Tuesday, April 21

The guns have gone quiet, for now.

But the smoke from the last explosions still lingers. The black haze from F-16 bombings and heavy artillery fire hangs above our border villages, a cruel reminder of what we have endured. The echoes of gunfire may have faded, but in our hearts, the pain remains sharp. The memory, unshakable.

A ceasefire has been declared. Our soldiers are resting, some returning to base, others still watching the horizon. The displaced wait in pagodas, schools and open fields – tens of thousands of families hoping to return to what’s left of their homes.

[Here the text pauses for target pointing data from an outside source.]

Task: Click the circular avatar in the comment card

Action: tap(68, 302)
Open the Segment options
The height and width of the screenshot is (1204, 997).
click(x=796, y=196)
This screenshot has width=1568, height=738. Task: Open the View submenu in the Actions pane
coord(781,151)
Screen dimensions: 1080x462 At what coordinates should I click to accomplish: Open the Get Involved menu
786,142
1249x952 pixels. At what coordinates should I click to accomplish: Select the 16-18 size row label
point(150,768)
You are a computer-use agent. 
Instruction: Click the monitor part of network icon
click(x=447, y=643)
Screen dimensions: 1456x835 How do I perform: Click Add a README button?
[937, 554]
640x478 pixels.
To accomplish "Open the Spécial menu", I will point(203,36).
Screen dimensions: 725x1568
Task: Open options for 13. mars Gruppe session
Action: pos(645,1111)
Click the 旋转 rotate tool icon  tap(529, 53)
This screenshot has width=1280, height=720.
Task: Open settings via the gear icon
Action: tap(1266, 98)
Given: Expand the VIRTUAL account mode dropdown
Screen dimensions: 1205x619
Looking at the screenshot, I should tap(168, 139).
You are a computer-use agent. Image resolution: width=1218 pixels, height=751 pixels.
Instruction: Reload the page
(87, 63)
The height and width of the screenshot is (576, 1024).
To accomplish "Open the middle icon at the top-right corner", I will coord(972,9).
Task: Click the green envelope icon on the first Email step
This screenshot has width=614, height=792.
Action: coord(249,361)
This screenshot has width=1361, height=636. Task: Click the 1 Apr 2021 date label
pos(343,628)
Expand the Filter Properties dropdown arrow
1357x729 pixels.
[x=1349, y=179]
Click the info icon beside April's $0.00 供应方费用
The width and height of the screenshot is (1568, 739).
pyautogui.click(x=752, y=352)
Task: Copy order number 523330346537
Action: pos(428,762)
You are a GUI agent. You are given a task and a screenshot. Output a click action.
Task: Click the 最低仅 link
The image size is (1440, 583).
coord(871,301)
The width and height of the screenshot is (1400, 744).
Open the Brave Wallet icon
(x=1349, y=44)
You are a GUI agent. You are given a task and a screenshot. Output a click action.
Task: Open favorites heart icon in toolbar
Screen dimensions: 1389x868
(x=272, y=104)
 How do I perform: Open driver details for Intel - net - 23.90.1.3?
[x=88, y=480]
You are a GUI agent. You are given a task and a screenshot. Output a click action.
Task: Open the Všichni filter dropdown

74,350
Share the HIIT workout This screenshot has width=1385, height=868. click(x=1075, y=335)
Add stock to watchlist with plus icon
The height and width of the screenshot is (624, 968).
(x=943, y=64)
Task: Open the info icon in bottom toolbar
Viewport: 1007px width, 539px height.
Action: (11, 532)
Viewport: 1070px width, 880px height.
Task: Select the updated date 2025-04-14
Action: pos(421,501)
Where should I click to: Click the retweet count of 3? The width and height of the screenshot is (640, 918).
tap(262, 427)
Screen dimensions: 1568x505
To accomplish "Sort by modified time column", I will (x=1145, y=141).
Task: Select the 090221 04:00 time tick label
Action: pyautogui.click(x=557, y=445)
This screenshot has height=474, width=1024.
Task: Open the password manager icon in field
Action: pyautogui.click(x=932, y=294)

But the grief is heavy. And the question that now echoes across Cambodia is not and should not be who fired first, but how do we make sure this never happens again? What have we learned? And more importantly: what must we do now?

Let us be honest with ourselves.

For years, many of us have turned our gaze westward, admiring the taller towers, smoother roads, brighter lights. We spoke of that one neighboring country as a model of progress, sometimes even as a mirror to measure our own shortcomings. We compared. We praised. We looked up.

But this war, however brief, has revealed a harder truth: no matter how much we respect others, they do not always respect us. In too many eyes, we are tolerated, not trusted. Smaller, not equal. Watched, but not heard.

Let this be the last time.

Let this be the last time our soldiers stand outnumbered, yet unshaken.

Let this be the last time our children stop learning because the sky turned to fire.

Let this be the last time mothers cradle their newborns in crowded shelters, wondering if the world even notices.

We ask for no pity. We demand no vengeance. But we say with quiet force: Never again will we be looked down upon.

From this day forward, let us love Cambodia not simply with words, but with work.

Let us rise, not in anger, but in unity. Like VannDa sings, let us rise to become more than what they expect, more than what we’ve been told we can be.

Let us stop waiting. And start building.

Let us believe that dignity begins in how we treat one another, and how we defend what is ours.

Let us educate, not just to pass, but to lead.

Protect, not only with weapons, but with wisdom.

Create, not just to consume, but to compete.

And remember, not to hold hatred, but so we never forget.

This is not about who they are.

It is about who we must become.

We are a people who have endured. Now we must transform.

Let our pain give us purpose.

Let our losses awaken our love, for this land, for one another, for our future.

We may be small, but we are not weak.

We may be humble, but we are not without worth.

And from this day forward, we will stand – not behind, not beneath, but beside any nation in the world.

Let this be our beginning.

Let the next sunrise shine on a Cambodia more united, more ready and more proud than ever before.

Meas Sopheak is a citizen of Cambodia and a doctoral student at Nagoya University.